Ignition Coils and Coil-on-Plug

Ignition Coils and Coil-on-Plug
The ignition coil transforms the 12-volt battery voltage into the 20,000 to 100,000 volts needed to jump the spark plug gap. It does this through electromagnetic induction — the same principle that makes a transformer work. A primary winding of a few hundred turns of wire is wound around a core. A secondary winding of thousands of turns wraps around the primary. When the PCM interrupts current flow through the primary winding, the magnetic field collapses and induces a massive voltage spike in the secondary winding. That spike fires the spark plug.
Coil-on-plug — COP
Most modern engines mount an individual ignition coil directly on top of each spark plug. No spark plug wires. No distributor.

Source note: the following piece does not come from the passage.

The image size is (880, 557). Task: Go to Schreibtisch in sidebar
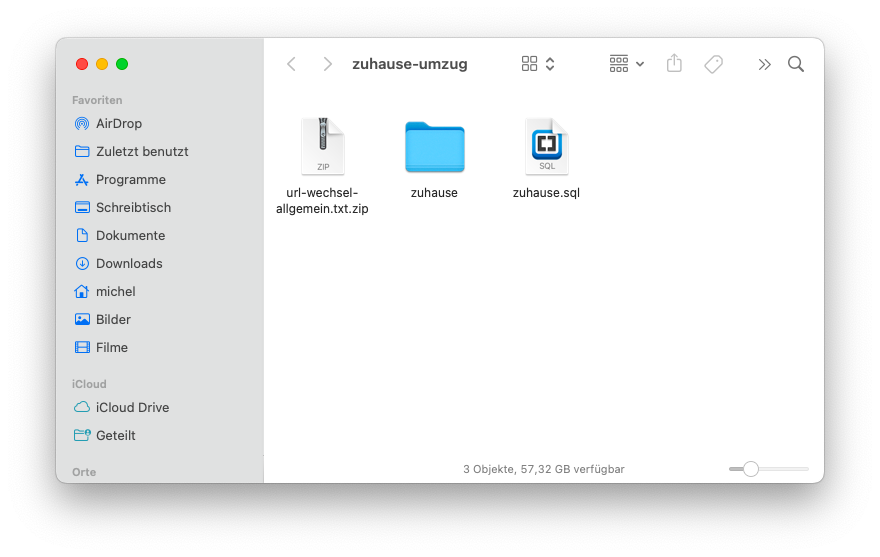pyautogui.click(x=133, y=208)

Each coil fires only its own spark plug on command from the PCM. This gives the PCM individual control of ignition timing and energy for each cylinder. When a COP coil fails, only that cylinder misfires. The misfire code identifies the cylinder and the swap test confirms whether the coil is the fault.
Coil failure symptoms
A single-cylinder misfire at all engine speeds — the coil has failed completely on that cylinder. A misfire only under load or at high RPM — the coil is breaking down under demand. It may have a cracked housing that allows the spark to arc to ground instead of jumping the plug gap. Intermittent misfires that come and go — the coil may have an internal connection that opens when hot and reconnects when cool. Heat-related coil failures are extremely common. If one coil fails on a high-mileage engine, the others are likely not far behind.